[Opening Data supplied section]

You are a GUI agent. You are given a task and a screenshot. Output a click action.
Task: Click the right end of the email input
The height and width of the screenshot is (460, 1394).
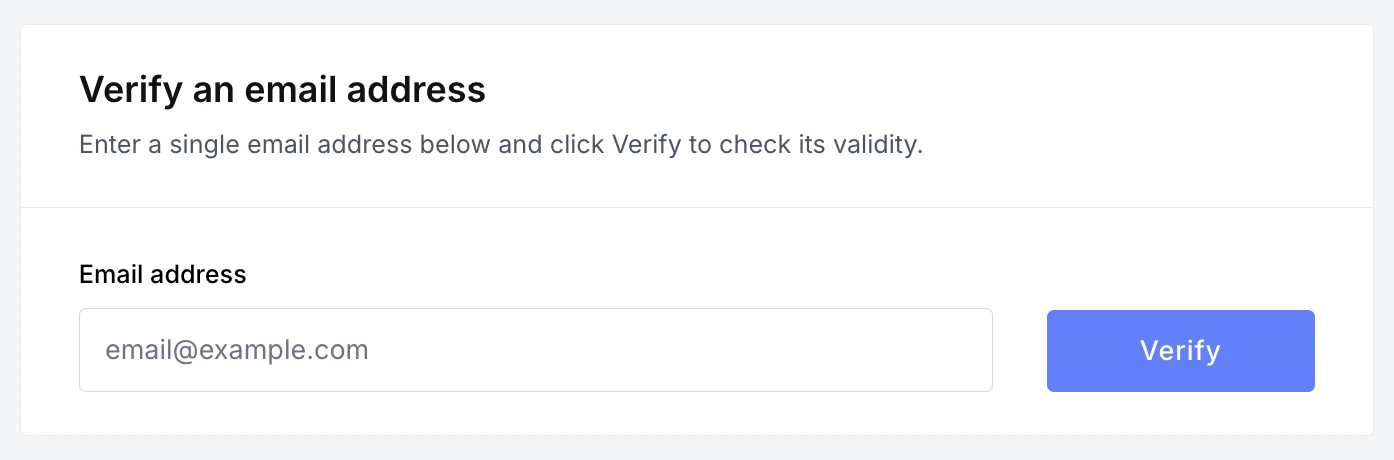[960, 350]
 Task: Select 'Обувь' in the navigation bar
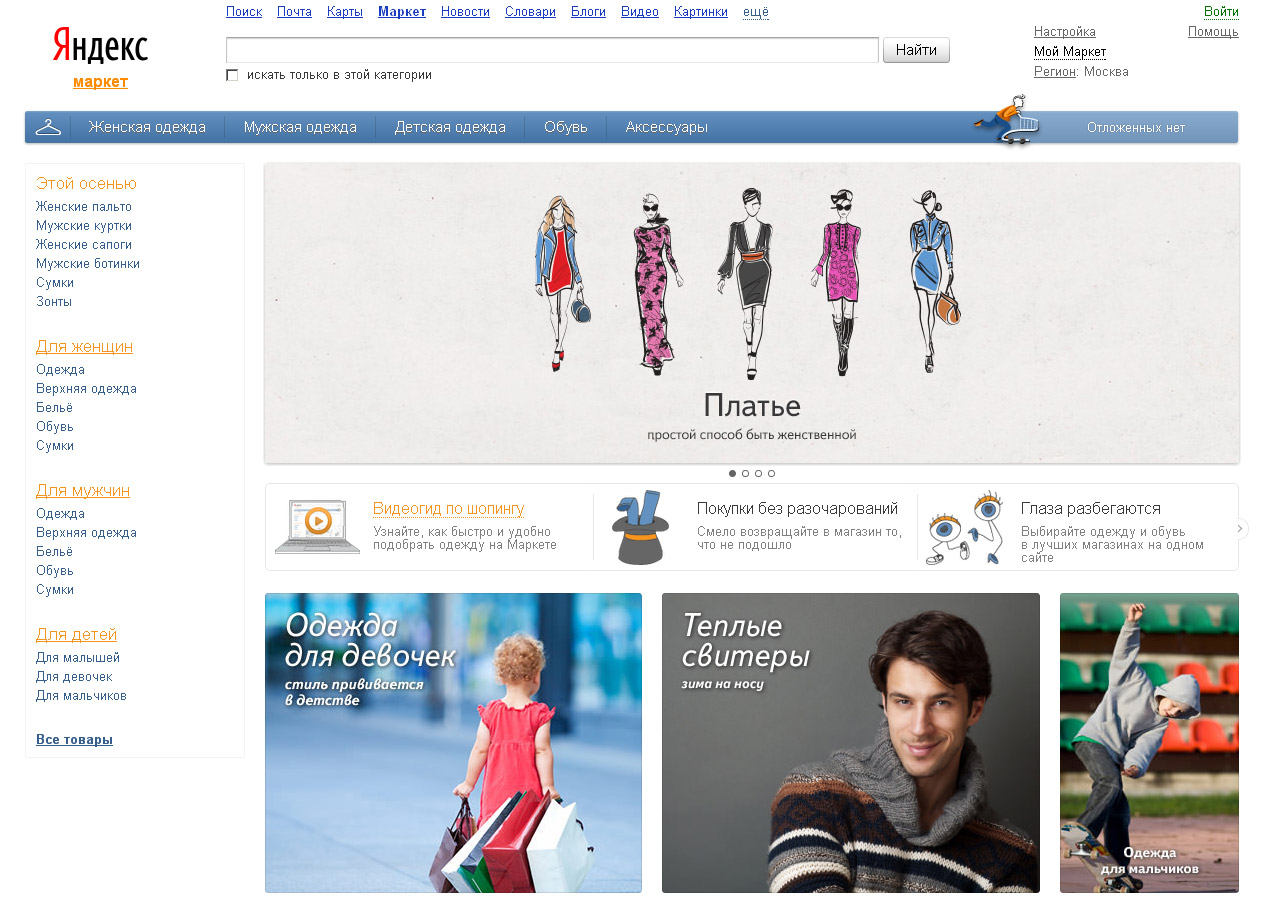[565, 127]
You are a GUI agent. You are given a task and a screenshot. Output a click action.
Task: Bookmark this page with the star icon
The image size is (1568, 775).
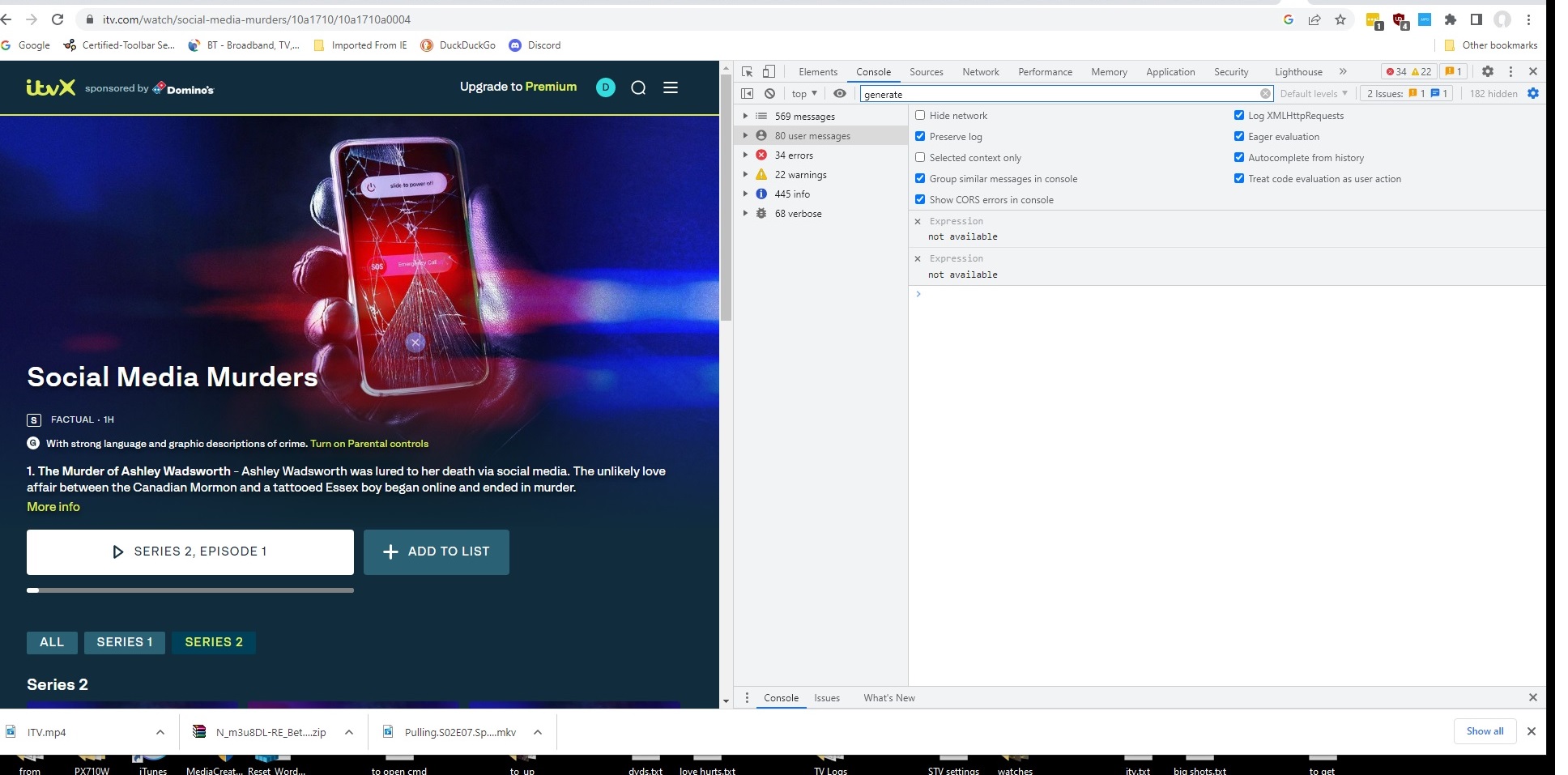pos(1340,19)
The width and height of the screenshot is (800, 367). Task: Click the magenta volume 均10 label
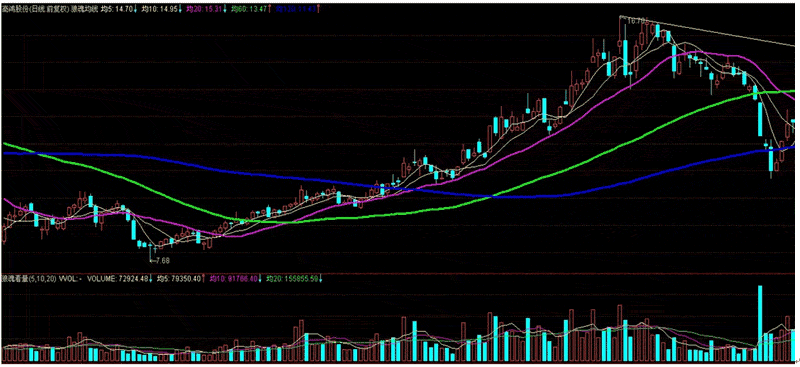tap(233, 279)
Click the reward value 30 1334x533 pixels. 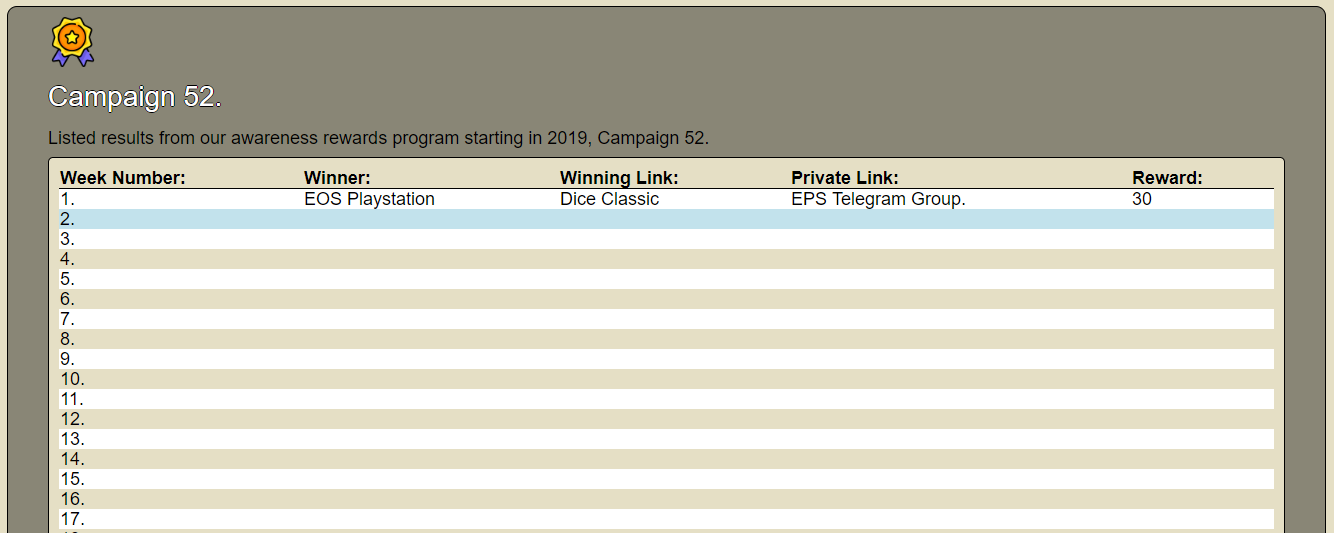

[Closing Data supplied section]

From the line containing "Task: Bookmark this page with the star icon" to the end of the data above, give those lines again verbatim, with both endpoints included and no images.

▶ [Result of the exercise]
Task: Bookmark this page with the star icon
The image size is (1568, 775).
pos(1340,19)
The width and height of the screenshot is (800, 367). Task: Click the magenta volume 均10 label
tap(233, 279)
Click the reward value 30 1334x533 pixels. 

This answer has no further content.